Erm... still no. Adobe handles the port - upon vendor solicitation, they had worked with ARM for processor optimization, tailors the plugin for the platform. Beta testing - view http://labs.adobe.com - is still done by Adobe, once it is "finished" it is released to the vendor/manufacturer for their approval and implementation.

Find where Adobe has stated that they've "done the work" and it's up to Nokia to distribute it. It's been listed in this thread a few times.

What you are proposing is that a 3rd party (Adobe) has the ability to distribute, approve and push into another vendor's OS or app store an application/plugin and they're the ones that certify it... that's totally incorrect. Google approved Adobe AIR, Google approved Flash Player 10.1 - that's after QA testing and the like.

To repeat the for the millionth time - where is that public (beta/techpreview/Idontcare) ARM Linux Flash build ?
You can keep repeating all you like, there was never a public for ARM. There was a public beta for Windows, Mac, Linux - you know... the operating systems where you can install things as such. How hard is that to understand? You're going at this like the ARM based OS's are not under some form of version control to avoid the diversity that's on x86 based OS's - you know... where people can add, change, modify hardware and the OS. Each and every ARM based OS on the tablets, phones, et al are under the control of somebody else, usually the vendor. And then Adobe has to play by those rules. Everybody does... care to name one plugin that breaks this observation?

Anyway, Adobe does the work, Nokia does the implementation and distribution.
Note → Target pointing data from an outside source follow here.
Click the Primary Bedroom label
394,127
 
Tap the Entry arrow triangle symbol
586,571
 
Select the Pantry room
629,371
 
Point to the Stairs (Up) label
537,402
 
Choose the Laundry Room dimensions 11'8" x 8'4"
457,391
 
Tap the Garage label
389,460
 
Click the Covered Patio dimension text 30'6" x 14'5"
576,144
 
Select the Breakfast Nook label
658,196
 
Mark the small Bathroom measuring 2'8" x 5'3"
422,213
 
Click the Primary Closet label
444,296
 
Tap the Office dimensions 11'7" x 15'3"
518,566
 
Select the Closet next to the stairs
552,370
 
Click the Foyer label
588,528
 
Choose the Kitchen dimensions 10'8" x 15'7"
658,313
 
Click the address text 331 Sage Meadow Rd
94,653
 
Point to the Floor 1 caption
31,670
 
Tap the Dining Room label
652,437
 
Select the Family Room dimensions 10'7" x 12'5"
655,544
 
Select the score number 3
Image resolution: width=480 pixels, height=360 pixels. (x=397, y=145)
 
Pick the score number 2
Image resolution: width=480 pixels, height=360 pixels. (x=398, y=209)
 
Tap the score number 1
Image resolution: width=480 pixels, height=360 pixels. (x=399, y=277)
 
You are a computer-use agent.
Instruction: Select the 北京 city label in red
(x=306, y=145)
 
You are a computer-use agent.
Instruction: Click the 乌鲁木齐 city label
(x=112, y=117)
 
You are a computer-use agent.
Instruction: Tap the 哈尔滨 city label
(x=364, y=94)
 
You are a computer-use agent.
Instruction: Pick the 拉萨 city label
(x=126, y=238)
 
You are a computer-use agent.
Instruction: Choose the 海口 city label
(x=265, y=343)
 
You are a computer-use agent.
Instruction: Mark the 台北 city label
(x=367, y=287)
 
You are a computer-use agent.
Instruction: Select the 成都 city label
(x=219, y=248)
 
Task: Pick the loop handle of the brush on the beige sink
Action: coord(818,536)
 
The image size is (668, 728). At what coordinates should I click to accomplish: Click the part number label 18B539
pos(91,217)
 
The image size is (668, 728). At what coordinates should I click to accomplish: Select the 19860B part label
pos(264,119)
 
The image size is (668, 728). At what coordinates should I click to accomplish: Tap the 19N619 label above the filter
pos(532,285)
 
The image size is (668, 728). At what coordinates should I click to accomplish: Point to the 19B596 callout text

Ever care to ask the better question as to where Texas Instruments got their Adobe Flash from?

Which other platforms are you talking about, not counting hacks, previews, announcements, unsanctioned builds, etc ?
Which platforms support your verbiage? Don't list Mac, Windows nor Linux. Start there.

Flash has nothing to do with computers, its bastard versions are available on basically anything.
Yet on my computer, I'm already running 10.2 beta. But on the "mobile computer" you can't even install a newer version of a plugin, get an updated version of Skype, update or maintain the BME... face it, if it's closed source on Maemo, you're SOL.

Because TI is not releasing it, that is the problem. Their license is only for hardware OEM manufacturers. Let's say for argument's sake Nokia had the same thing (disclaimer: I have no idea if it does). It still couldn't give it to you as the Adobe T&C specifically forbids it. Back to square one.
TI got it from Adobe. TI has to state that they will not distribute it based on the manufacturer of the handset and OS. Until Nokia gets off their fat arse and says "It's ok to distribute", TI and Adobe can't distribute it.

As it stands, it is unoptimized, ultimately unusable as it stands. Either Nokia needs to work on its implementation better, TI needs to optimize it better for Nokia or Adobe needs to get paid to finish the work that Nokia is unwilling to do.

You've somehow applied open source logic - public betas - and desktop OS - ability to install closed source betas and updates - to this situation.

It just doesn't fit. If you think it does, please show me where this has been allowed in the past. VLC? Silverlight? Skype? Real? Give me a place where updates and/or betas have been installable that affect another piece of software that's tied to the OS - read: browser - that supports your position.

Last edited by gerbick; 2011-01-02 at 18:22.